Text block

"""

# Scarlett has Landed



## ash (Apr 23, 2013)

She has landed in Illinois, into the arms of Jaximus.

I don't know how she feels about that, but Jaximus seems pretty pleased 

Let us reminisce on her early life:

http://en.wikipedia.org/wiki/Pohutukawa

Pohutukawa - A storm dropped branch off this tree: http://goo.gl/maps/HOQ7S



ash said:


> july 073.JPG
> 
> Pohutukawa - A storm dropped branch off this tree: http://goo.gl/maps/HOQ7S





ash said:


> Under that bark - alabaster skin and pink on the inside:
> 
> 
> 
> ...





ash said:


> Update on Scarlett - she's slicker than a baby's hind end.
> 
> The transition between knife carved and ready for finish was a challenge. This wood is like stone to sand!
> 
> ...





ash said:


> Another dirty, teasy update. Orgy - it's only natural.
> 
> 
> 
> ...


And now to the fully armed and operational Scarlett:











She's banded up with Sanctband Grey and a pouch made from the same leather as her corset. Jaximus seems like a happy camper


----------



## AnTrAxX (Jul 18, 2012)

That´s a sexy, tight outfit 

Nice work.


----------



## Bob Fionda (Apr 6, 2011)

Sexi is the right adjective.

I like the way you telle the story of her, she's got a soul and that's makes her unique.


----------



## Tube_Shooter (Dec 8, 2012)

"""

Entries shown
"""

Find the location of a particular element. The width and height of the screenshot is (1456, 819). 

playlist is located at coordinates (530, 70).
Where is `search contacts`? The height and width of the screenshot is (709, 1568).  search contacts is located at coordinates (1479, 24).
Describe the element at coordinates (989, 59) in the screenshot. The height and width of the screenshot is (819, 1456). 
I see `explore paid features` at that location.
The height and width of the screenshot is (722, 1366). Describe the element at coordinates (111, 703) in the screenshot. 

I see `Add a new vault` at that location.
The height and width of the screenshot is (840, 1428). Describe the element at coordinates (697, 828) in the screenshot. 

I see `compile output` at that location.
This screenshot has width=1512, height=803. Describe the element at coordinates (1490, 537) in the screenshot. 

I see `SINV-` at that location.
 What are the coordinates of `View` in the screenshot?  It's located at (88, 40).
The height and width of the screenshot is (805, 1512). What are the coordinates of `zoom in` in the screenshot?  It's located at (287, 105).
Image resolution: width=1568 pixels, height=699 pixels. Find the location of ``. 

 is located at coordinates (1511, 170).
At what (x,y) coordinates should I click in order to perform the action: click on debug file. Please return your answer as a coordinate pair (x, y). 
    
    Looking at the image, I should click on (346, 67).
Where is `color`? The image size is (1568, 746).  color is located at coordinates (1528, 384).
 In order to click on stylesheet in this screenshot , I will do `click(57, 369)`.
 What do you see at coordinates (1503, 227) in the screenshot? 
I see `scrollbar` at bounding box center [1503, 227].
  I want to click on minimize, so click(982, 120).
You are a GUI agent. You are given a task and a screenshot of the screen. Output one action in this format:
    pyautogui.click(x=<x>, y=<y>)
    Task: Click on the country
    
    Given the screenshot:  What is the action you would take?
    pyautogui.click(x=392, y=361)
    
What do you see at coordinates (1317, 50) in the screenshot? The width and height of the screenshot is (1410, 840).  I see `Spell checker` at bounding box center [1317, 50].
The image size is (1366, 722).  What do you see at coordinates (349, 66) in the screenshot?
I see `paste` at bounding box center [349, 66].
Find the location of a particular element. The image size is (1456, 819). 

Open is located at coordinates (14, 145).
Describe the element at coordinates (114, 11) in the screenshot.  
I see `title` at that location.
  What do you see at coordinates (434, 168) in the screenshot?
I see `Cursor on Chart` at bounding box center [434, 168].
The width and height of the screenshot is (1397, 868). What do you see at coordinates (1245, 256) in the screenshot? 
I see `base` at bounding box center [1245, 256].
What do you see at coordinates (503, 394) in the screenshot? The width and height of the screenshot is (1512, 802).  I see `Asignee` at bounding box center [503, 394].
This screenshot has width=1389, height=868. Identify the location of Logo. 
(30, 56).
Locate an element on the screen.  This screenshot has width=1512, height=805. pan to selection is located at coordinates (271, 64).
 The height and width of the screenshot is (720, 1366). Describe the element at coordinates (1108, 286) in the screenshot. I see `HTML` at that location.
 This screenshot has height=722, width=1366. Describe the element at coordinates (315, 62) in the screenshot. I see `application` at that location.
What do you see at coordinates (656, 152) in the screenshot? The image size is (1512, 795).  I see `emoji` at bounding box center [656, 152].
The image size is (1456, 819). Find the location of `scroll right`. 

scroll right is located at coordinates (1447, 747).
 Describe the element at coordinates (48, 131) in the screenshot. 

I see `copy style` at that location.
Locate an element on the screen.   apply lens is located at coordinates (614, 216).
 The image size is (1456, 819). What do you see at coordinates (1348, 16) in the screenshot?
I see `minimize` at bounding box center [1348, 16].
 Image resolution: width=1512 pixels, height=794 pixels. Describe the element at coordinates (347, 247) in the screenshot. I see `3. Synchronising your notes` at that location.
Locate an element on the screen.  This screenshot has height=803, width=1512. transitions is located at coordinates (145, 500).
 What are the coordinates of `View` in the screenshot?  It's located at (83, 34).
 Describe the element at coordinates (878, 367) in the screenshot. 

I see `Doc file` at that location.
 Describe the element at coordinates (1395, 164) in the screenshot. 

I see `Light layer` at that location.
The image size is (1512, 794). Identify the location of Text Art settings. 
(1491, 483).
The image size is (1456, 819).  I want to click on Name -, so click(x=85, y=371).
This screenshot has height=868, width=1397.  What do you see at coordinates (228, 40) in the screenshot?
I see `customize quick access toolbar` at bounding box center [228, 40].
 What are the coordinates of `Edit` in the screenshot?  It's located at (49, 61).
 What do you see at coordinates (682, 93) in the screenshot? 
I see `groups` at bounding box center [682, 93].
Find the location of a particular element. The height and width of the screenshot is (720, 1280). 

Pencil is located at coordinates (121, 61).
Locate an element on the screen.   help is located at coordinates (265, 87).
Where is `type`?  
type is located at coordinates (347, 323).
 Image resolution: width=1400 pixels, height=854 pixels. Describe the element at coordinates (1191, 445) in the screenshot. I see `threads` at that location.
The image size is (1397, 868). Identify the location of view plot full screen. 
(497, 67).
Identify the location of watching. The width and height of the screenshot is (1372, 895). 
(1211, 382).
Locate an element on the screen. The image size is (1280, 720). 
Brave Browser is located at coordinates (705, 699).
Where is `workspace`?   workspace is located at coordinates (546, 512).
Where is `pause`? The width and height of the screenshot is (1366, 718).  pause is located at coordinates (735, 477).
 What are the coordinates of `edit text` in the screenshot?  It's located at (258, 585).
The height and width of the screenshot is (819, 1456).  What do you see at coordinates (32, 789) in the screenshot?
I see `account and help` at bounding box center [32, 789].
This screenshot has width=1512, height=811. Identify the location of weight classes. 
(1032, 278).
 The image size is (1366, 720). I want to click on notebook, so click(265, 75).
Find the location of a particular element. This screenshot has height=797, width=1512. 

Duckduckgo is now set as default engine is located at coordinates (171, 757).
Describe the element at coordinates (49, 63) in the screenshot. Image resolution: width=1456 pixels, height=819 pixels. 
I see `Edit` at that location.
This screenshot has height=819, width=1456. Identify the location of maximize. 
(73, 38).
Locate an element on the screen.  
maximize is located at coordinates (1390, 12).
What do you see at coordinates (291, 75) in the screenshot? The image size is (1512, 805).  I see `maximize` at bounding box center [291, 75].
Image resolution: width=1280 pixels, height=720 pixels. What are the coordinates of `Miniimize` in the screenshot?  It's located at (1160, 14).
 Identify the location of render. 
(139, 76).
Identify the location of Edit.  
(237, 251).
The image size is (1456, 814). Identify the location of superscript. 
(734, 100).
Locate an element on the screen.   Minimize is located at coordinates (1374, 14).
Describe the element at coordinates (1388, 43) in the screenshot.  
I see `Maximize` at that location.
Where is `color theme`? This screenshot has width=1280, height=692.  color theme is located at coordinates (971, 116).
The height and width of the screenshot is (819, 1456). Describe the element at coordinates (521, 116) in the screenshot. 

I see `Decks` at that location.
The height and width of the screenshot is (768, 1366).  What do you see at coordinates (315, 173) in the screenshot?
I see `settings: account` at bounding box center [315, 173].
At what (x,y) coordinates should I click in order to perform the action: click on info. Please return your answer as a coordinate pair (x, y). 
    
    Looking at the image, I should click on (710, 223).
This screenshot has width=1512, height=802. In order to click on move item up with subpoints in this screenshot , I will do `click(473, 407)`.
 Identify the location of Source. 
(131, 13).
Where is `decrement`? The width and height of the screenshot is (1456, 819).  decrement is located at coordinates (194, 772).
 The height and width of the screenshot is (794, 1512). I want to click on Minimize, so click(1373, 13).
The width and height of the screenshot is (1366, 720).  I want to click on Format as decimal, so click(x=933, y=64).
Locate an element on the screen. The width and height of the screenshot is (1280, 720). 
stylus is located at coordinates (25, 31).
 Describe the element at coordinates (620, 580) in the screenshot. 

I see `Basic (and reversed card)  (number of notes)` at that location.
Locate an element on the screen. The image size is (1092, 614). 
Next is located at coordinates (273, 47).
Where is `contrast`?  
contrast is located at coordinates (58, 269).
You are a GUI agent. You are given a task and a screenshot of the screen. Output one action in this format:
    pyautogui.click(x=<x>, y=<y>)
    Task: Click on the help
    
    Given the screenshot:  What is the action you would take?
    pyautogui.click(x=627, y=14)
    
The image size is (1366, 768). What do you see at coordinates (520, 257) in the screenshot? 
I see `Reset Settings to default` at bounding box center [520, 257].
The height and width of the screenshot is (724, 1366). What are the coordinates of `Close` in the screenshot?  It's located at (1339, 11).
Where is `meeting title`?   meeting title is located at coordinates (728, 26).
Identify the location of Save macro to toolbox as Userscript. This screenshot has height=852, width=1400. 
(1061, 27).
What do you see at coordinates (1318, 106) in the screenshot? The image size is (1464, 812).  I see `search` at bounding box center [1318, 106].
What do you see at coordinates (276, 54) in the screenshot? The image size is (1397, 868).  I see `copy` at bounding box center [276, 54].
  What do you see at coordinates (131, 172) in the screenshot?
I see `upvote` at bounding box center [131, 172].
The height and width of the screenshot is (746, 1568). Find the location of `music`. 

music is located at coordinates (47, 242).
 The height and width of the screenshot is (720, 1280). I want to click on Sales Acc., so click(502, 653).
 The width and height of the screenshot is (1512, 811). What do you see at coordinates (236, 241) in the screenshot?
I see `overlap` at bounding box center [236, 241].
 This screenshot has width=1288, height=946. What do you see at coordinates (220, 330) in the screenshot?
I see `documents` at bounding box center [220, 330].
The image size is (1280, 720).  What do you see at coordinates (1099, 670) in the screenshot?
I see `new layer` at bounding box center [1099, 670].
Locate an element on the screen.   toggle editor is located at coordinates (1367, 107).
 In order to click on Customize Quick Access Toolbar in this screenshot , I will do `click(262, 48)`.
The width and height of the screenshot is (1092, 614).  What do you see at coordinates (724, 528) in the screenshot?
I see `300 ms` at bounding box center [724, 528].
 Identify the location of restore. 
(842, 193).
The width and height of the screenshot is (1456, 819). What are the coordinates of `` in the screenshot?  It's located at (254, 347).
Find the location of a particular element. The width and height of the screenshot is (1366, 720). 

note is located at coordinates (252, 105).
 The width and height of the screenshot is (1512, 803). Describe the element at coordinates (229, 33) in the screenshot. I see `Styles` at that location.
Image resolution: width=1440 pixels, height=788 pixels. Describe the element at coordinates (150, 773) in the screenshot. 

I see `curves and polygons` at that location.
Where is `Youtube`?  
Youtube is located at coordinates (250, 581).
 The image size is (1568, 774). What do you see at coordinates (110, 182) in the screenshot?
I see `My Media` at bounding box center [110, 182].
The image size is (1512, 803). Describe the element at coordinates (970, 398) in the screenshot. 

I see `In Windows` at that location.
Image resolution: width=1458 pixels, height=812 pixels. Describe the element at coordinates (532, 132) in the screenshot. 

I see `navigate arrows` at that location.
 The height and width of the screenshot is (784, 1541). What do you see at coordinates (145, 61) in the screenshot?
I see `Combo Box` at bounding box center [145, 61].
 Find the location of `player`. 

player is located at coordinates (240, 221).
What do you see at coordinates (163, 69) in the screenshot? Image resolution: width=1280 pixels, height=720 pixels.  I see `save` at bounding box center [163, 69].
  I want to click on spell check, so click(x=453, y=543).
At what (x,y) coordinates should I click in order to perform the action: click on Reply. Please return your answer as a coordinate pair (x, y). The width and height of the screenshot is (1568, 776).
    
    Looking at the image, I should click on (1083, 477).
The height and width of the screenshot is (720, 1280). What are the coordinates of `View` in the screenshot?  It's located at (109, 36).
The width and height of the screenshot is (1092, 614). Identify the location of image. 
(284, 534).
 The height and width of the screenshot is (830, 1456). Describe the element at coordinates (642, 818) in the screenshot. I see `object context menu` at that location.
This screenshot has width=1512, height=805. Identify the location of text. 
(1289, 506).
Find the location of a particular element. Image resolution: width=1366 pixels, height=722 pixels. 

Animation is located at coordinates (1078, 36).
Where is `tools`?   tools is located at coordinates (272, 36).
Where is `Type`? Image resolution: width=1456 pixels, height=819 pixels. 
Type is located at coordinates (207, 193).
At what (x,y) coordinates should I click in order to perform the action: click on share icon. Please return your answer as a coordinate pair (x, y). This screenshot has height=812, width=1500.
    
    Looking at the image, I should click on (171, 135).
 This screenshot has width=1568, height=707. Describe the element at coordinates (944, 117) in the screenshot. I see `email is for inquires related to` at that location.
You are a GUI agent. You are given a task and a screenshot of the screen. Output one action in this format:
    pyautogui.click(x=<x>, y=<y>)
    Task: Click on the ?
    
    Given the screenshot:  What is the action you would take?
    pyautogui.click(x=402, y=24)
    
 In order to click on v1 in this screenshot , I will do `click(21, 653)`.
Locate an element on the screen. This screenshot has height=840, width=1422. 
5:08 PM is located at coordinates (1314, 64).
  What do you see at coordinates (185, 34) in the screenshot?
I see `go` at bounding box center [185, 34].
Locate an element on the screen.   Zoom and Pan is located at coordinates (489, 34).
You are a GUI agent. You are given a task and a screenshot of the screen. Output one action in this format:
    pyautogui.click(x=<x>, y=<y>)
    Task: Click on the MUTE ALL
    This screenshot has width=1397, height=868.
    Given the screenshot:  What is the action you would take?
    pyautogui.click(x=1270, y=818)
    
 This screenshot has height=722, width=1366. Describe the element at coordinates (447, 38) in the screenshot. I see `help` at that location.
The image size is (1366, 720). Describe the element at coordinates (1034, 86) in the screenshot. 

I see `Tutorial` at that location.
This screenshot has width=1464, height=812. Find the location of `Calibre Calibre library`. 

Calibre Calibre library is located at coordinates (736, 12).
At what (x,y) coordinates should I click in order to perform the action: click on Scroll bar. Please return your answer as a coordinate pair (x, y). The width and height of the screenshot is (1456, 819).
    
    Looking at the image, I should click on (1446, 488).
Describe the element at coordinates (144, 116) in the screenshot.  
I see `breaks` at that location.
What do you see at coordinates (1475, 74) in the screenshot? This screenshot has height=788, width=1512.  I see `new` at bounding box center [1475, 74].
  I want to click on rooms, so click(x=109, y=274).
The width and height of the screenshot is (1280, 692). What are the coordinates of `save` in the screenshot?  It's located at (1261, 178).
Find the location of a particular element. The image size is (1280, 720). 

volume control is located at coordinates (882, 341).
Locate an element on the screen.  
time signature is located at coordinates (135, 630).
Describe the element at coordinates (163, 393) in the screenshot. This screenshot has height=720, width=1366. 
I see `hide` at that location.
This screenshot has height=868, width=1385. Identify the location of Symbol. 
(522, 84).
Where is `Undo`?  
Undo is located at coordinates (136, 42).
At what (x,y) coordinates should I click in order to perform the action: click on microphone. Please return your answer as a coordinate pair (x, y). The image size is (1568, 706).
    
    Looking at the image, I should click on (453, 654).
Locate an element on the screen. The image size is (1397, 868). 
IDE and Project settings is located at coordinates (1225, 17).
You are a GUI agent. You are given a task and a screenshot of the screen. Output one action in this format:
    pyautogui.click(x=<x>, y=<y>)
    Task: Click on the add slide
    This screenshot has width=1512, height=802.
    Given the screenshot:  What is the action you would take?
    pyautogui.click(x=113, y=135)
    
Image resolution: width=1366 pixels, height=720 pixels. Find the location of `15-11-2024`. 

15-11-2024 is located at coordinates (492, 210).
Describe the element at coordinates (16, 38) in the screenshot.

"""

To be done
**1.** Check each statement against the forum thread about Scarlett. For each, answer yes or no and quote the words from the thread that decide it. (a) Scarlett landed in Illinois. (b) The wood was easy to sand. (c) Scarlett's pouch is made from the same leather as her corset.
**2.** In the forum thread about Scarlett, which bands is she fitted with?

Full solutions
**1.**
(a) Yes: "She has landed in Illinois, into the arms of Jaximus."
(b) No: "This wood is like stone to sand!"
(c) Yes: "a pouch made from the same leather as her corset"

**2.** Sanctband Grey.